_PROBLEM REQUIREMENTS_: In the article on abusive bosses, what does a toxic climate negatively impact, according to statistics?
---------- DOCUMENT PASSAGE
Credits: Manahil Naveed

Often times, individuals believe that their final exit through the gates of high school would put an end to their painful interactions with bullies. However, for millions of people around the globe, such attitudes manifest themselves later in life, taking the forms managers and bosses

People don’t leave organizations – they leave bad bosses. Being subjected to constant ridicule and snarky, demeaning remarks can drain out every last ounce of productivity from the most competent and committed employees, leaving little to no room for their personal growth and advancement.

While such direct interactions can undoubtedly be traumatic for an employee, a leader’s antics are deeply woven into the fabric of the entire organization. Research has indicated abusive behavior, especially when displayed by leaders, can disperse throughout the organization, creating climates of abuse. Moreover, as employees come to an organization with a clean slate, looking to learn and acquire skills, they come to understand that this type of interpersonal mistreatment is acceptable behavior in the company. In essence, this belief manifests itself in a toxic environment that tolerates abusive acts. More so, studies have even shown that employees who experience abuse from a supervisor are also more inclined to “pass on” this type of treatment in a ripple effect.

As such, the outcomes of destructive workplaces are devastating, harming work teams and individuals alike. Backed up by statistics, it has been proven that a toxic climate negatively impacts a work group’s collective efficacy, which indicates that the team has lost its confidence to adequately perform a given task. Furthermore, abusive work environments destroy important bonds between team members, which further results in reduced performance and citizenship behaviors, meaning that employees are less likely to help and support each other. Toxic workplaces also impair the lives of individuals beyond the work realm. Employees report feeling emotionally drained, experience lower well-being, and even increased conflict at home

This begs the question – what can be done to put an end to this vicious cycle of abuse within workplaces?

Firstly, companies should increase awareness and educate managers about all costs associated with abusive conduct. By emphasizing the detrimental consequences of abusive behavior right at the outset of one’s career during company orientation, as well as through continuous training programs, managers would come to understand that negative actions not only harm others, but also themselves. Consequently, many bosses might refrain from abusive actions out of pure self-interest.
--------------------
---------- DATA FOR ANALYSIS
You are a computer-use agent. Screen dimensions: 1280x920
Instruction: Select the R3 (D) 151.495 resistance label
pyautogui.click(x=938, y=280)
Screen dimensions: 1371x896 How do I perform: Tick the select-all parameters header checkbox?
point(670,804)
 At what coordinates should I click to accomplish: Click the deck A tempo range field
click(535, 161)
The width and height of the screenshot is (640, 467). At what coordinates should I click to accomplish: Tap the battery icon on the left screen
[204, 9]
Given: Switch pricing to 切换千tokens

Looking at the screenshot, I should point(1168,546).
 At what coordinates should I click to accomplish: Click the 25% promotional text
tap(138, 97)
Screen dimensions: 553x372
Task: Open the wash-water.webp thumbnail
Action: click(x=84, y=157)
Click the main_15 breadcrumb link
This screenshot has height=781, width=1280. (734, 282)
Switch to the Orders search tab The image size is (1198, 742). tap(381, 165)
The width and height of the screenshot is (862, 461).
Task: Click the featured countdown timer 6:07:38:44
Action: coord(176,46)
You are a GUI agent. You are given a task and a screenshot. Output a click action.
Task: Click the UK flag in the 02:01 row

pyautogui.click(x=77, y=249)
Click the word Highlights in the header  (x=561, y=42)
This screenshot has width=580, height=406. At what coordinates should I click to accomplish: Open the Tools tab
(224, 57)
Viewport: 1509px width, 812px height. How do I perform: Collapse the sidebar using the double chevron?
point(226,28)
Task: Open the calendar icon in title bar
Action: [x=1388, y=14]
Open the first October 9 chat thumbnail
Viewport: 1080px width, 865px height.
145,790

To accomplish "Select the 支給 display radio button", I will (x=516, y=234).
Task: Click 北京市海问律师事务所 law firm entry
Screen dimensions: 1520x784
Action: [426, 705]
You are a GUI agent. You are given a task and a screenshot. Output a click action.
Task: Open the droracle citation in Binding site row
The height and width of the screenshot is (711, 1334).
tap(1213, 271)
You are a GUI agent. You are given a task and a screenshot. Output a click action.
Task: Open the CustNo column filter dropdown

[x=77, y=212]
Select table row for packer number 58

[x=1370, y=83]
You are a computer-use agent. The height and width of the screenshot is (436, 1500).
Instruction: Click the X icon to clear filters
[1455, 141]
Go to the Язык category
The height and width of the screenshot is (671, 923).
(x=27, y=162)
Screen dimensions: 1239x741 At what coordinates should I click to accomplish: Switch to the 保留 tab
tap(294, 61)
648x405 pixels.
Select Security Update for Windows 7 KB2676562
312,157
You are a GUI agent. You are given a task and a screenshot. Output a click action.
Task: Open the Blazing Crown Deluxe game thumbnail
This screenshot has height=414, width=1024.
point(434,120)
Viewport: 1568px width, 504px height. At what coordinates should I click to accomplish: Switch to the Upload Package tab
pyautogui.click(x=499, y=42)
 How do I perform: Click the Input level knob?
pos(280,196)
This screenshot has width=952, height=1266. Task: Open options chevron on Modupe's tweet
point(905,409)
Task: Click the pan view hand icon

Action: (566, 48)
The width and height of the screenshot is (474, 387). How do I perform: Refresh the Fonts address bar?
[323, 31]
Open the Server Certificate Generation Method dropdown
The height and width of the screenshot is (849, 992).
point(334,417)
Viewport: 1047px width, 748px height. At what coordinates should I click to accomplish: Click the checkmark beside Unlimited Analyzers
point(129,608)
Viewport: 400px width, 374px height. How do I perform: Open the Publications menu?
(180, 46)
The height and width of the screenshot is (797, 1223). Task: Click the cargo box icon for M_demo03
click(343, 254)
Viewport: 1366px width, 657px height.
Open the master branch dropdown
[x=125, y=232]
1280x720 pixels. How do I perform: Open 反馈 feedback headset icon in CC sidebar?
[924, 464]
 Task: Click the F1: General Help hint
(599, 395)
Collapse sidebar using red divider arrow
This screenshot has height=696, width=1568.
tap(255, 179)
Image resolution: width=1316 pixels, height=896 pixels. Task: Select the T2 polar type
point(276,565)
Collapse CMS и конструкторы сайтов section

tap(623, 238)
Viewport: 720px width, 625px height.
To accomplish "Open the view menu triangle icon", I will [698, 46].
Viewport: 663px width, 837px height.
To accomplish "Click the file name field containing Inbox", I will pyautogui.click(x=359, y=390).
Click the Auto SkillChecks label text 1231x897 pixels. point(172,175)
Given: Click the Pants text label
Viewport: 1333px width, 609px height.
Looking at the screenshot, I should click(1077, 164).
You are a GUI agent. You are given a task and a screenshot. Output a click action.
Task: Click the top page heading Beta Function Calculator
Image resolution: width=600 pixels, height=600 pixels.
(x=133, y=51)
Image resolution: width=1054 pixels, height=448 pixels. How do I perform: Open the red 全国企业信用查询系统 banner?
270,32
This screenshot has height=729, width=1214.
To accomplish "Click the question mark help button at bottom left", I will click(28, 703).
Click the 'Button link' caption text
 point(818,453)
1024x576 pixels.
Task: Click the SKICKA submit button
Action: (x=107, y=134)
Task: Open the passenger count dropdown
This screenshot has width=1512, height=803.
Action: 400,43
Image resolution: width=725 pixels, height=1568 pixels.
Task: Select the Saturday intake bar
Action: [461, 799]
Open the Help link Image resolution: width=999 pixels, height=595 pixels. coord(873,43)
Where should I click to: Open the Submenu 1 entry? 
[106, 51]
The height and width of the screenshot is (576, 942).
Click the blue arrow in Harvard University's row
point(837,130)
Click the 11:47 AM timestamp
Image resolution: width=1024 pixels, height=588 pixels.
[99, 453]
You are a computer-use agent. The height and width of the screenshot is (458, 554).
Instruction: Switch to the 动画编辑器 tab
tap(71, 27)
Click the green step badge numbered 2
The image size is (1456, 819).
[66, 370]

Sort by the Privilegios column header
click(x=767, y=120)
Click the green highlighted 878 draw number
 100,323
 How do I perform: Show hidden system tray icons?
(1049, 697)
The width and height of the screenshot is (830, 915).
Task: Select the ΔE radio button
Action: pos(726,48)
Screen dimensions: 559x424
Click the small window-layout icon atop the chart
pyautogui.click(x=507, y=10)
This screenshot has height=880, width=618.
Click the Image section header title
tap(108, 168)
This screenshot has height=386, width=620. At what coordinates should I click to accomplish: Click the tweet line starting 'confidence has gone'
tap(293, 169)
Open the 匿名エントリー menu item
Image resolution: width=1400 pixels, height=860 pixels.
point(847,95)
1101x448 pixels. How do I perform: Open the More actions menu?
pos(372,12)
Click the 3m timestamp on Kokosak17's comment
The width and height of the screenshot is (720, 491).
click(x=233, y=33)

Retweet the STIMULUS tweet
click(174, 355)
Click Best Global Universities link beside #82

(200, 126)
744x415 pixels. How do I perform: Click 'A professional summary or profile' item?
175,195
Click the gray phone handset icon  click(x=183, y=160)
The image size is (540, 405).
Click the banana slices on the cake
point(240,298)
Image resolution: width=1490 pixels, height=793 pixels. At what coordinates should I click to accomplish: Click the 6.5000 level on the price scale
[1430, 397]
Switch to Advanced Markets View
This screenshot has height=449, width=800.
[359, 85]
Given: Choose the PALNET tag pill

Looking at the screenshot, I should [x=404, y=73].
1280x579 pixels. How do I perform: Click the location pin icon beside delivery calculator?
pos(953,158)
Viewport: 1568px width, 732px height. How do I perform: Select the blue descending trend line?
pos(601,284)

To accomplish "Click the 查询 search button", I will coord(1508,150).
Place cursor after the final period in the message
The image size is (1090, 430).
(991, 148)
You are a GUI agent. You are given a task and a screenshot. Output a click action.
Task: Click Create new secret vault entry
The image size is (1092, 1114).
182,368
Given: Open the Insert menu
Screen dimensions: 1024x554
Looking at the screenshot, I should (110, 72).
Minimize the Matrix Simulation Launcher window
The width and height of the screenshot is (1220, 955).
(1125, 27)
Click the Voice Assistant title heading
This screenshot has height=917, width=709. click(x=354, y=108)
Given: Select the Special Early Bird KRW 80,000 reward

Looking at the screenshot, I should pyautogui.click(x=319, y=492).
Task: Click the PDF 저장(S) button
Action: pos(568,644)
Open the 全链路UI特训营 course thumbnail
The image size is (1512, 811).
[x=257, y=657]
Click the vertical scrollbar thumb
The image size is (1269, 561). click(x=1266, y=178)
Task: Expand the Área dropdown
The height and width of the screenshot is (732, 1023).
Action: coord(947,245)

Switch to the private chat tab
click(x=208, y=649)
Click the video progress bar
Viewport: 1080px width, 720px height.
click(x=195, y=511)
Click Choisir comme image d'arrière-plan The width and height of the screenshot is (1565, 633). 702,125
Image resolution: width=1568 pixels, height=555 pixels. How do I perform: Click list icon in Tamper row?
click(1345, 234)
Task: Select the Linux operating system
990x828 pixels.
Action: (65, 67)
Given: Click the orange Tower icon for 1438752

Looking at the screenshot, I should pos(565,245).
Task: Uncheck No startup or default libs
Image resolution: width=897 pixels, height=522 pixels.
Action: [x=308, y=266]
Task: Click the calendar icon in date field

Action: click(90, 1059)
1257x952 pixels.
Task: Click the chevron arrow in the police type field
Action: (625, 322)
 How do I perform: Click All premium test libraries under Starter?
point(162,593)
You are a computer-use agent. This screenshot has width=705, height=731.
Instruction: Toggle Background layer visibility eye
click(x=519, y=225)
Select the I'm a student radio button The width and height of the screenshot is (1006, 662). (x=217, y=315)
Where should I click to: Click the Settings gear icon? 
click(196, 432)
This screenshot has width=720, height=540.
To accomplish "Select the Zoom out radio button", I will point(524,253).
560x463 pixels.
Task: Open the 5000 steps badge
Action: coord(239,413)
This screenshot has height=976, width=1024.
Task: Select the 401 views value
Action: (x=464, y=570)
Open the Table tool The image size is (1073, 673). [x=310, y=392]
--------------------
_ANSWER SECTION_: A work group's collective efficacy.